3.2 Nella specie, i giudici d'appello non hanno assolto l'onere di giustificare la propria decisione in maniera completa e logicamente persuasiva in quanto hanno operato una incongrua valutazione delle prove documentali in atti e, pur riconoscendo che nella vicenda processuale il pagamento degli assegni consegnati a garanzia delle provvigioni era stato costantemente subordinato alla stipula del preliminare, hanno ritenuto la buona fede dell'imputato che aveva posto all'incasso il primo titolo (e i successivi) prima del verificarsi della condizione espressamente convenuta tra le parti per ragioni nella sostanza ascrivibili ai venditori.
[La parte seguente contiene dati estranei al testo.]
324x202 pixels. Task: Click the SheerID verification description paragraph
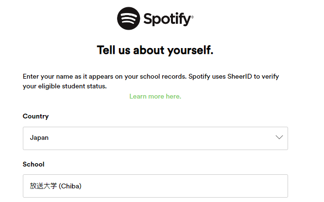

La giurisprudenza di legittimità ritiene, con orientamento che il Collegio condivide e fa proprio, che integra il delitto di cui all'art. 646 c.p. la condotta del prenditore che ponga all'incasso un assegno bancario ricevuto in garanzia, appropriandosi della somma riscossa, in violazione dell'accordo concluso con l'emittente (Sez. 2, n. 5643 del 15/01/2014, Antoniazzi, Rv. 258276; Sez. 6, n. 757 del 10/10/2006 - dep.2007, Pappalardo, Rv. 235597; Sez. 2, n. 1151 del 29/02/2000, Manibelli, Rv. 216303). Infatti, pacificamente, la disciplina sull'assegno di cui al R.D. n. 1736 del 1933, non esclude che nell'ambito dell'autonomia negoziale le parti di un rapporto giuridico possano utilizzare l'assegno bancario come strumento di garanzia per l'adempimento delle obbligazioni pattuite, prevedendo termini o condizioni per la sua circolazione ovvero conferendogli valore di mera promessa di pagamento, utilizzabile come prova del credito. La sottrazione al normale regime di circolazione dell'assegno come titolo di credito discendente dalla volontà negoziale delle parti imprime all'assegno un vincolo che anche quando - come nella specie - ha carattere del tutto temporaneo incide in senso inibitorio sulla funzione tipica, sicchè la violazione dello stesso comporta l'integrazione dell'illecito ascritto, ricorrendo il presupposto dell'illegittima appropriazione del danaro riscosso mediante l'incasso.
4. Alla luce delle considerazioni che precedono la sentenza impugnata deve essere annullata ai soli effetti civili, con rinvio ex art. 622 c.p.p. al giudice civile competente per valore in caso d'appello, cui è demandato il regolamento delle spese processuali anche per l'odierna fase.
P.Q.M.
Annulla la sentenza impugnata con rinvio al giudice civile competente per valore in grado d'appello. Spese al definitivo.
Così deciso in Roma, il 9 maggio 2019.